Can you return all of the records below verbatim, leaving every line unchanged?

---------------

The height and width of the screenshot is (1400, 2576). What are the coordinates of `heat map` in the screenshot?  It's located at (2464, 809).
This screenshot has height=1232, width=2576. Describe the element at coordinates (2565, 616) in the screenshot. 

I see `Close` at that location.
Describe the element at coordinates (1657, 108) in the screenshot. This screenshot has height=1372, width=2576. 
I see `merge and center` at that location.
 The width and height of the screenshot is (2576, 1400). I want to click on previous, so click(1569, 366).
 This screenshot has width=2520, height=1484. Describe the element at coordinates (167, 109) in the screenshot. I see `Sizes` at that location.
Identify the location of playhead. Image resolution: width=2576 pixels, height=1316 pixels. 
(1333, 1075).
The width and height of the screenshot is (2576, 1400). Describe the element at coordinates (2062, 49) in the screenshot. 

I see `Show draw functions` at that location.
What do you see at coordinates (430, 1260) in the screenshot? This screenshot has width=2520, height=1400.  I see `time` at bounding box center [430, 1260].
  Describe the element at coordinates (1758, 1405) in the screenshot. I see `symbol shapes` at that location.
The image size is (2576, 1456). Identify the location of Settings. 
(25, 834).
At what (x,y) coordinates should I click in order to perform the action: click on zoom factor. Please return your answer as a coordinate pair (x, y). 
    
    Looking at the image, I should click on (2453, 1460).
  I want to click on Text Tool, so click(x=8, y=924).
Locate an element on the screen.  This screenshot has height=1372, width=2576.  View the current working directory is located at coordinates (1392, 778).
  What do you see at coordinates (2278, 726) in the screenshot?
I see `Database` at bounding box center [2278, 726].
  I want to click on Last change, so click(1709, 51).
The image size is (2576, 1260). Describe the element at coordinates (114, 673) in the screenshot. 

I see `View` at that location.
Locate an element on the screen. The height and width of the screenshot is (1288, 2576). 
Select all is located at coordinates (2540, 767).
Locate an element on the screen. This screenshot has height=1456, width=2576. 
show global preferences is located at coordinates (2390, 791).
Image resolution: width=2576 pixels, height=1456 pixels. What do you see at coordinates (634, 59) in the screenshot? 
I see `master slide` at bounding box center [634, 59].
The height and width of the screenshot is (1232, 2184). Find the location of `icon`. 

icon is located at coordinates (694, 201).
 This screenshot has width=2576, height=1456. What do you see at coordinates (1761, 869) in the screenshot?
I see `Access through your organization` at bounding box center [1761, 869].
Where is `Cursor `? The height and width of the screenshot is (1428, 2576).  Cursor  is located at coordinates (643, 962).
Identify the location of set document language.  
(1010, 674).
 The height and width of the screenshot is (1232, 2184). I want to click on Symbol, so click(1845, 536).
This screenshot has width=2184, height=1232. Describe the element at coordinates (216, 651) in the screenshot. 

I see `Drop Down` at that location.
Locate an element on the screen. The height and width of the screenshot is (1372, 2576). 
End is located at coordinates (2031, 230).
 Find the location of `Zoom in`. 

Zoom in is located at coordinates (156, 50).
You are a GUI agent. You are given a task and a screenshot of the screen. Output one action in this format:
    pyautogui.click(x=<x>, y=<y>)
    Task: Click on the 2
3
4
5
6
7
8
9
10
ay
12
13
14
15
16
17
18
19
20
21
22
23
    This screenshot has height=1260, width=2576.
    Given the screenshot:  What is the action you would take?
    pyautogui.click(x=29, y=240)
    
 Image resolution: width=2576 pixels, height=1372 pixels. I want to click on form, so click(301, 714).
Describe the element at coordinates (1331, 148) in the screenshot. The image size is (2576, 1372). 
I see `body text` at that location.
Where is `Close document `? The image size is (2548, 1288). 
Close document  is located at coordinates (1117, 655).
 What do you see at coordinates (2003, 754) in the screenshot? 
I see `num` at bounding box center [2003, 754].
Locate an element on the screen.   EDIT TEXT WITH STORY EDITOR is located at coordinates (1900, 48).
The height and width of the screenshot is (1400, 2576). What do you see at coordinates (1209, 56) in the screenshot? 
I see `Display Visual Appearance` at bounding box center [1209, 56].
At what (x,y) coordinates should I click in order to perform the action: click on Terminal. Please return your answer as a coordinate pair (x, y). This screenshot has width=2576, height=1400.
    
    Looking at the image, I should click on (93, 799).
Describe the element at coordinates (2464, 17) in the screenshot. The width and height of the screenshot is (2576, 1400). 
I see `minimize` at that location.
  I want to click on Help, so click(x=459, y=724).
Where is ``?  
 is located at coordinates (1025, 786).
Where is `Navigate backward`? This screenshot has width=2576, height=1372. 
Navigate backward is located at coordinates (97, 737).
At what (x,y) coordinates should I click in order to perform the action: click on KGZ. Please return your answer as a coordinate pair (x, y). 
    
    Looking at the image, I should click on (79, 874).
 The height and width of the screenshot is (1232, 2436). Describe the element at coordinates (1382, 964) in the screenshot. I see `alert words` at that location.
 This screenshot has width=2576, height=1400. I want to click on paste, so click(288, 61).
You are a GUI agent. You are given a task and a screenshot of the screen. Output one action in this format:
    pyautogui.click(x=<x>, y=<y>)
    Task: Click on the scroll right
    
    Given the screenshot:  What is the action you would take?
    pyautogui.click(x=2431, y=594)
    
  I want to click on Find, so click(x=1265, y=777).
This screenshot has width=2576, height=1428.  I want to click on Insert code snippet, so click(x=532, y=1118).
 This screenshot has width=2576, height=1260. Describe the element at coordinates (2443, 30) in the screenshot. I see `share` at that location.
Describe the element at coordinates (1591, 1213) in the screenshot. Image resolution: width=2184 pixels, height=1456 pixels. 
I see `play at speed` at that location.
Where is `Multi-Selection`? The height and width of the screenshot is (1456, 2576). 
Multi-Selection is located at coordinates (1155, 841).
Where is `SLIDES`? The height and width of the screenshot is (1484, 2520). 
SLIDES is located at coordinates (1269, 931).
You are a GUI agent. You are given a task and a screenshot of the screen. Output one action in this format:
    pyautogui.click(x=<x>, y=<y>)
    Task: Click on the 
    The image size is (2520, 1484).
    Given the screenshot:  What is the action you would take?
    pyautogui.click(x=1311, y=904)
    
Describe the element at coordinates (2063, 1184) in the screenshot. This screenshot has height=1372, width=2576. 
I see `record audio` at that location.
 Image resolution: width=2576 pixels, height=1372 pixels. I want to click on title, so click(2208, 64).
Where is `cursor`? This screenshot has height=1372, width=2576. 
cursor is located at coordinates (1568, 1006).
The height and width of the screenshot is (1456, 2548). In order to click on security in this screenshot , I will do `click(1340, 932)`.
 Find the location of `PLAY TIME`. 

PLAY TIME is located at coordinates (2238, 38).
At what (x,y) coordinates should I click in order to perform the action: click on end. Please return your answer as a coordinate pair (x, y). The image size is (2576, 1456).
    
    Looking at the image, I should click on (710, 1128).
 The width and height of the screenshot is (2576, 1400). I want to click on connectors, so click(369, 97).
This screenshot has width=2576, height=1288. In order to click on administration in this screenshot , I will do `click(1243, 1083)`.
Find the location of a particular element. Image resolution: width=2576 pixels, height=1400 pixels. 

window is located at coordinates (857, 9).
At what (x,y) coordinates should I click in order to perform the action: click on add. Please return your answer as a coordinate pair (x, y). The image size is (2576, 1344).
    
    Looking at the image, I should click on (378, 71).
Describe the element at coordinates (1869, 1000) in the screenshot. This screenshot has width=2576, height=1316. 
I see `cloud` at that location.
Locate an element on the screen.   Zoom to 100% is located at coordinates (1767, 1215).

---------------

*Result below:*
The height and width of the screenshot is (1400, 2576). What are the coordinates of `heat map` in the screenshot?  It's located at (2464, 809).
This screenshot has height=1232, width=2576. Describe the element at coordinates (2565, 616) in the screenshot. 

I see `Close` at that location.
Describe the element at coordinates (1657, 108) in the screenshot. This screenshot has height=1372, width=2576. 
I see `merge and center` at that location.
 The width and height of the screenshot is (2576, 1400). I want to click on previous, so click(1569, 366).
 This screenshot has width=2520, height=1484. Describe the element at coordinates (167, 109) in the screenshot. I see `Sizes` at that location.
Identify the location of playhead. Image resolution: width=2576 pixels, height=1316 pixels. 
(1333, 1075).
The width and height of the screenshot is (2576, 1400). Describe the element at coordinates (2062, 49) in the screenshot. 

I see `Show draw functions` at that location.
What do you see at coordinates (430, 1260) in the screenshot? This screenshot has width=2520, height=1400.  I see `time` at bounding box center [430, 1260].
  Describe the element at coordinates (1758, 1405) in the screenshot. I see `symbol shapes` at that location.
The image size is (2576, 1456). Identify the location of Settings. 
(25, 834).
At what (x,y) coordinates should I click in order to perform the action: click on zoom factor. Please return your answer as a coordinate pair (x, y). 
    
    Looking at the image, I should click on (2453, 1460).
  I want to click on Text Tool, so click(x=8, y=924).
Locate an element on the screen.  This screenshot has height=1372, width=2576.  View the current working directory is located at coordinates (1392, 778).
  What do you see at coordinates (2278, 726) in the screenshot?
I see `Database` at bounding box center [2278, 726].
  I want to click on Last change, so click(1709, 51).
The image size is (2576, 1260). Describe the element at coordinates (114, 673) in the screenshot. 

I see `View` at that location.
Locate an element on the screen. The height and width of the screenshot is (1288, 2576). 
Select all is located at coordinates (2540, 767).
Locate an element on the screen. This screenshot has height=1456, width=2576. 
show global preferences is located at coordinates (2390, 791).
Image resolution: width=2576 pixels, height=1456 pixels. What do you see at coordinates (634, 59) in the screenshot? 
I see `master slide` at bounding box center [634, 59].
The height and width of the screenshot is (1232, 2184). Find the location of `icon`. 

icon is located at coordinates (694, 201).
 This screenshot has width=2576, height=1456. What do you see at coordinates (1761, 869) in the screenshot?
I see `Access through your organization` at bounding box center [1761, 869].
Where is `Cursor `? The height and width of the screenshot is (1428, 2576).  Cursor  is located at coordinates (643, 962).
Identify the location of set document language.  
(1010, 674).
 The height and width of the screenshot is (1232, 2184). I want to click on Symbol, so click(1845, 536).
This screenshot has width=2184, height=1232. Describe the element at coordinates (216, 651) in the screenshot. 

I see `Drop Down` at that location.
Locate an element on the screen. The height and width of the screenshot is (1372, 2576). 
End is located at coordinates (2031, 230).
 Find the location of `Zoom in`. 

Zoom in is located at coordinates (156, 50).
You are a GUI agent. You are given a task and a screenshot of the screen. Output one action in this format:
    pyautogui.click(x=<x>, y=<y>)
    Task: Click on the 2
3
4
5
6
7
8
9
10
ay
12
13
14
15
16
17
18
19
20
21
22
23
    This screenshot has height=1260, width=2576.
    Given the screenshot:  What is the action you would take?
    pyautogui.click(x=29, y=240)
    
 Image resolution: width=2576 pixels, height=1372 pixels. I want to click on form, so click(301, 714).
Describe the element at coordinates (1331, 148) in the screenshot. The image size is (2576, 1372). 
I see `body text` at that location.
Where is `Close document `? The image size is (2548, 1288). 
Close document  is located at coordinates (1117, 655).
 What do you see at coordinates (2003, 754) in the screenshot? 
I see `num` at bounding box center [2003, 754].
Locate an element on the screen.   EDIT TEXT WITH STORY EDITOR is located at coordinates (1900, 48).
The height and width of the screenshot is (1400, 2576). What do you see at coordinates (1209, 56) in the screenshot? 
I see `Display Visual Appearance` at bounding box center [1209, 56].
At what (x,y) coordinates should I click in order to perform the action: click on Terminal. Please return your answer as a coordinate pair (x, y). This screenshot has width=2576, height=1400.
    
    Looking at the image, I should click on (93, 799).
Describe the element at coordinates (2464, 17) in the screenshot. The width and height of the screenshot is (2576, 1400). 
I see `minimize` at that location.
  I want to click on Help, so click(x=459, y=724).
Where is ``?  
 is located at coordinates (1025, 786).
Where is `Navigate backward`? This screenshot has width=2576, height=1372. 
Navigate backward is located at coordinates (97, 737).
At what (x,y) coordinates should I click in order to perform the action: click on KGZ. Please return your answer as a coordinate pair (x, y). 
    
    Looking at the image, I should click on (79, 874).
 The height and width of the screenshot is (1232, 2436). Describe the element at coordinates (1382, 964) in the screenshot. I see `alert words` at that location.
 This screenshot has width=2576, height=1400. I want to click on paste, so click(288, 61).
You are a GUI agent. You are given a task and a screenshot of the screen. Output one action in this format:
    pyautogui.click(x=<x>, y=<y>)
    Task: Click on the scroll right
    
    Given the screenshot:  What is the action you would take?
    pyautogui.click(x=2431, y=594)
    
  I want to click on Find, so click(x=1265, y=777).
This screenshot has width=2576, height=1428.  I want to click on Insert code snippet, so click(x=532, y=1118).
 This screenshot has width=2576, height=1260. Describe the element at coordinates (2443, 30) in the screenshot. I see `share` at that location.
Describe the element at coordinates (1591, 1213) in the screenshot. Image resolution: width=2184 pixels, height=1456 pixels. 
I see `play at speed` at that location.
Where is `Multi-Selection`? The height and width of the screenshot is (1456, 2576). 
Multi-Selection is located at coordinates (1155, 841).
Where is `SLIDES`? The height and width of the screenshot is (1484, 2520). 
SLIDES is located at coordinates (1269, 931).
You are a GUI agent. You are given a task and a screenshot of the screen. Output one action in this format:
    pyautogui.click(x=<x>, y=<y>)
    Task: Click on the 
    The image size is (2520, 1484).
    Given the screenshot:  What is the action you would take?
    pyautogui.click(x=1311, y=904)
    
Describe the element at coordinates (2063, 1184) in the screenshot. This screenshot has height=1372, width=2576. 
I see `record audio` at that location.
 Image resolution: width=2576 pixels, height=1372 pixels. I want to click on title, so click(2208, 64).
Where is `cursor`? This screenshot has height=1372, width=2576. 
cursor is located at coordinates (1568, 1006).
The height and width of the screenshot is (1456, 2548). In order to click on security in this screenshot , I will do `click(1340, 932)`.
 Find the location of `PLAY TIME`. 

PLAY TIME is located at coordinates (2238, 38).
At what (x,y) coordinates should I click in order to perform the action: click on end. Please return your answer as a coordinate pair (x, y). The image size is (2576, 1456).
    
    Looking at the image, I should click on (710, 1128).
 The width and height of the screenshot is (2576, 1400). I want to click on connectors, so click(369, 97).
This screenshot has width=2576, height=1288. In order to click on administration in this screenshot , I will do `click(1243, 1083)`.
Find the location of a particular element. Image resolution: width=2576 pixels, height=1400 pixels. 

window is located at coordinates (857, 9).
At what (x,y) coordinates should I click in order to perform the action: click on add. Please return your answer as a coordinate pair (x, y). The image size is (2576, 1344).
    
    Looking at the image, I should click on (378, 71).
Describe the element at coordinates (1869, 1000) in the screenshot. This screenshot has width=2576, height=1316. 
I see `cloud` at that location.
Locate an element on the screen.   Zoom to 100% is located at coordinates (1767, 1215).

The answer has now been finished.